For docs, the fallback order is:

  1. primary URL from SITE_SOURCES
  2. additional live fallback URLs from SITE_SOURCES, in order
  3. local cache

docs is not embedded in the package. The package snapshot is intended only for the two compact plaintext artifacts.

If all available sources fail, the command exits with an error.

Adding another live fallback

Live deployment fallbacks are configured in src/vojtamaur/constants.py through SITE_SOURCES:

SITE_SOURCES = [
    ("main", "https://vojtamaur.cz"),
    ("fallback", "https://vojtamaur.neocities.org"),
]

To add another deployment, append another (label, base_url) tuple. The posts, archive, and docs endpoint URLs are generated from this list. The order is the priority order used by the fetch logic.

Cache

The cache location is platform-specific:

  • Windows: %LOCALAPPDATA%/vojtamaur/
  • macOS: ~/Library/Caches/vojtamaur/
  • Linux/Unix: $XDG_CACHE_HOME/vojtamaur/ or ~/.cache/vojtamaur/

Override on Windows CMD:

set VOJTAMAUR_CACHE_DIR=C:\temp\vojtamaur-cache

Override on PowerShell:

$env:VOJTAMAUR_CACHE_DIR = "C:\temp\vojtamaur-cache"

Override on Unix-like systems:

export VOJTAMAUR_CACHE_DIR=/tmp/vojtamaur-cache

Offline mode

vojtamaur posts --offline
vojtamaur archive --offline
vojtamaur docs --offline
vojtamaur stats --offline

Or globally through the environment:

export VOJTAMAUR_OFFLINE=1

In offline mode, posts and archive use the local cache first and the embedded package snapshot if no cache exists. docs uses only the local cache because documentation HTML is not embedded.

Timeout

The default network timeout is 3 seconds.
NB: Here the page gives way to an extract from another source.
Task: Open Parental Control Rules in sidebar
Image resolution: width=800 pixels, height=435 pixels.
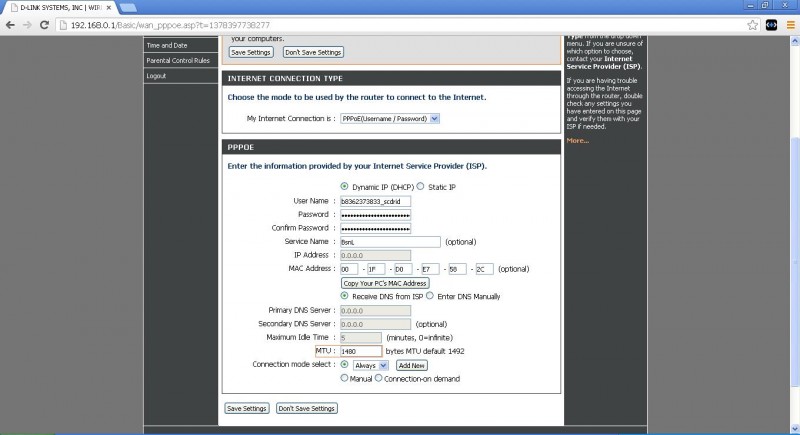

vojtamaur status --timeout 5

Or:

export VOJTAMAUR_TIMEOUT=5

Commands

posts

Prints or saves ALL_POSTS.txt.

vojtamaur posts
vojtamaur posts --save
vojtamaur posts --save my_copy.txt

archive

Prints or saves ARCHIVE.txt.

vojtamaur archive
vojtamaur archive --save

docs

Downloads the documentation page from /documentation/. By default, it prints a simple plaintext extraction from the HTML. With --raw, it prints the original HTML. With --save, it saves the raw HTML.

vojtamaur docs
vojtamaur docs --raw
vojtamaur docs --save

grep

Searches ALL_POSTS.txt as plain text.

vojtamaur grep DullGPT
vojtamaur grep "Boltzmannovy mozky" --context 2
vojtamaur grep Metaweb --case-sensitive

search-url

Searches URLs found in ARCHIVE.txt.

vojtamaur search-url arquivo
vojtamaur search-url archive.today

stats

Prints basic statistics: byte size, character count, word count, line count, entry count, unique slug count, languages, sections, and the number of unique archive links.

vojtamaur stats

head

Prints the first N lines of ALL_POSTS.txt.

vojtamaur head
vojtamaur head 80

random

Selects a random URL from URL: headers in ALL_POSTS.txt.

vojtamaur random
vojtamaur random --print-only

By default, the selected URL is also opened in the browser.

status

Checks URLs found in ARCHIVE.txt.

vojtamaur status
vojtamaur status --limit 10

The command uses HEAD first and falls back to GET for selected failures. Plain HTTP URLs are marked as INSECURE_HTTP.

verify

Runs a basic health check:

  • primary and fallback sources for posts, archive, and docs
  • embedded package snapshots for posts and archive
  • local cache writability
  • cache decoding, if cache files exist
  • URL parsing from ALL_POSTS.txt and ARCHIVE.txt
vojtamaur verify

open

Opens a known target or explicit URL. For posts, archive, and docs, normal mode opens the canonical online URL. With --offline, it opens the corresponding local cache file.

vojtamaur open site
vojtamaur open fallback
vojtamaur open posts
vojtamaur open archive
vojtamaur open docs
vojtamaur open posts --offline
vojtamaur open archive --offline
vojtamaur open docs --offline
vojtamaur open random
vojtamaur open archive-link 1
vojtamaur open https://vojtamaur.cz/metawebovy-clanek/

Embedded snapshots

The package includes bundled fallback copies of:

  • src/vojtamaur/data/ALL_POSTS.txt
  • src/vojtamaur/data/ARCHIVE.txt

These files make the installed package partially useful even if the website, fallback deployment, and cache are unavailable. They also make package distributions, wheels, source archives, PyPI mirrors, pip caches, and installed environments act as additional copies of the text artifacts.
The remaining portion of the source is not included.